One critical aspect that may influence the outcome of the August Presidential elections is the perception of these places as strongholds for the two candidates, as well as the number of registered voters in those areas.
The Rift Valley, Kenya’s largest region with thirteen counties, is often regarded as Ruto’s stronghold in addition to being his backyard. Rift Valley Region now has a total of 5,344,217 registered voters, according to the Indepedent Electoral and Boundaries Commission (IEBC) register.
Raila’s primary stronghold, Nyanza Region, which also happens to be his backyard, consists of six counties with a combined population of 3, 08, 1891 registered voters. These are totals that include newly registered voters from the IEBC’ s most recent registration process.
The discrepancy in registered voters between the two regions, notwithstanding their geographical and population capacity differences, could have a significant impact on the August 2022 Presidential Elections. The above data result in a difference of 2,262,236 in favour of Ruto.

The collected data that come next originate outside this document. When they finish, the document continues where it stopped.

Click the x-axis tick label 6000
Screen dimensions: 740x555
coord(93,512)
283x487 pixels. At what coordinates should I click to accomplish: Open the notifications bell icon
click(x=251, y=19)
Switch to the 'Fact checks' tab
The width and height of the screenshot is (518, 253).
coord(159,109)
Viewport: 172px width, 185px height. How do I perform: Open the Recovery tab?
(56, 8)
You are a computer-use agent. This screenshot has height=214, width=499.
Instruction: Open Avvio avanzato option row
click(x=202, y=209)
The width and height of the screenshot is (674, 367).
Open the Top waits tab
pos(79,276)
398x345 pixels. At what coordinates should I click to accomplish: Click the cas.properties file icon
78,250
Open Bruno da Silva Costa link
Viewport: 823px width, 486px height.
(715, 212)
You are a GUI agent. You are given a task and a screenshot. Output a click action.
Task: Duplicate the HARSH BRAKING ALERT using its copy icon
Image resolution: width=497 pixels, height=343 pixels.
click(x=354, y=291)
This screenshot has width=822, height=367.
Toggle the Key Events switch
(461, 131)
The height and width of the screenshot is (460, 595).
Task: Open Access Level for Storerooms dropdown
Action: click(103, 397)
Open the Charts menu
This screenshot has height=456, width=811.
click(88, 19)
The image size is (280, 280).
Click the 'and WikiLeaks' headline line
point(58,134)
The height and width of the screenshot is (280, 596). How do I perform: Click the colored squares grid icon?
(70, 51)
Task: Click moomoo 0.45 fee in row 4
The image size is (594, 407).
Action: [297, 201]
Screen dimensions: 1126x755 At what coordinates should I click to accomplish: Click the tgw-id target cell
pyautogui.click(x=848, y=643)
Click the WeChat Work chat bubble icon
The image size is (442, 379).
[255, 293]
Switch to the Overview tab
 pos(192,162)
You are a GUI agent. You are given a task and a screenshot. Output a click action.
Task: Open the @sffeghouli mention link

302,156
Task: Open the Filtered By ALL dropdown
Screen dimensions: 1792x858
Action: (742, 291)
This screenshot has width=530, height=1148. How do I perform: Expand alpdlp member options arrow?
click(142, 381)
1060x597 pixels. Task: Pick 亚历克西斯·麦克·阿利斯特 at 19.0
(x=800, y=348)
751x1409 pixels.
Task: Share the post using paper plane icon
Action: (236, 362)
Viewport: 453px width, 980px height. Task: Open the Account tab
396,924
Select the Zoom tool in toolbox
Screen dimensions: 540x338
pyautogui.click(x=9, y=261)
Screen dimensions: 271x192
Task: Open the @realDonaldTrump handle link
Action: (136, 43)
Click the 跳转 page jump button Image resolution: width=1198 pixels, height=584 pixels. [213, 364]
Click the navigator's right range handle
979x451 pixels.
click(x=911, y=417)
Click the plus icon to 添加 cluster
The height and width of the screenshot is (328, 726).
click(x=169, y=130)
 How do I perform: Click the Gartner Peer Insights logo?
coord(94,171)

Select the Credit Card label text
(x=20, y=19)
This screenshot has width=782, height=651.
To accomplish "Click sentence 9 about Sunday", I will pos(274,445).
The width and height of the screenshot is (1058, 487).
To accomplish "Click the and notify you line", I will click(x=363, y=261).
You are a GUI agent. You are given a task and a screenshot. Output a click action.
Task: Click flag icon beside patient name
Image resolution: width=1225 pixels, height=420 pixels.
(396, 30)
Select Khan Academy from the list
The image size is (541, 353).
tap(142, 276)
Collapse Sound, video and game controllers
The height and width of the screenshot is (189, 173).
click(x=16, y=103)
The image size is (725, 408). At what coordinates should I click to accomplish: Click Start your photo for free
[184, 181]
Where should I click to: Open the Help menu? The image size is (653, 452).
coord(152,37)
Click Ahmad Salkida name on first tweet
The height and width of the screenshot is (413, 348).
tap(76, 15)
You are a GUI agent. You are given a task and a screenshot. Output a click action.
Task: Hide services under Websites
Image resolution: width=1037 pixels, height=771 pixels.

The fact that the Rift Valley, Kenya’ s largest region, is heavily in favour of Ruto gives him an advantage over his primary rival Raila, whose backyard consists of only six counties with only four (Siaya, Kisumu, Migori, and Homabay) backing him. More over three quarters of the Rift Valley Region’ s 13 counties are strongly behind William Ruto.
Counties inside these boundaries, however, could be considered battlegrounds. These counties are located in the North Rift and the two counties are located in the South Nyanza regions.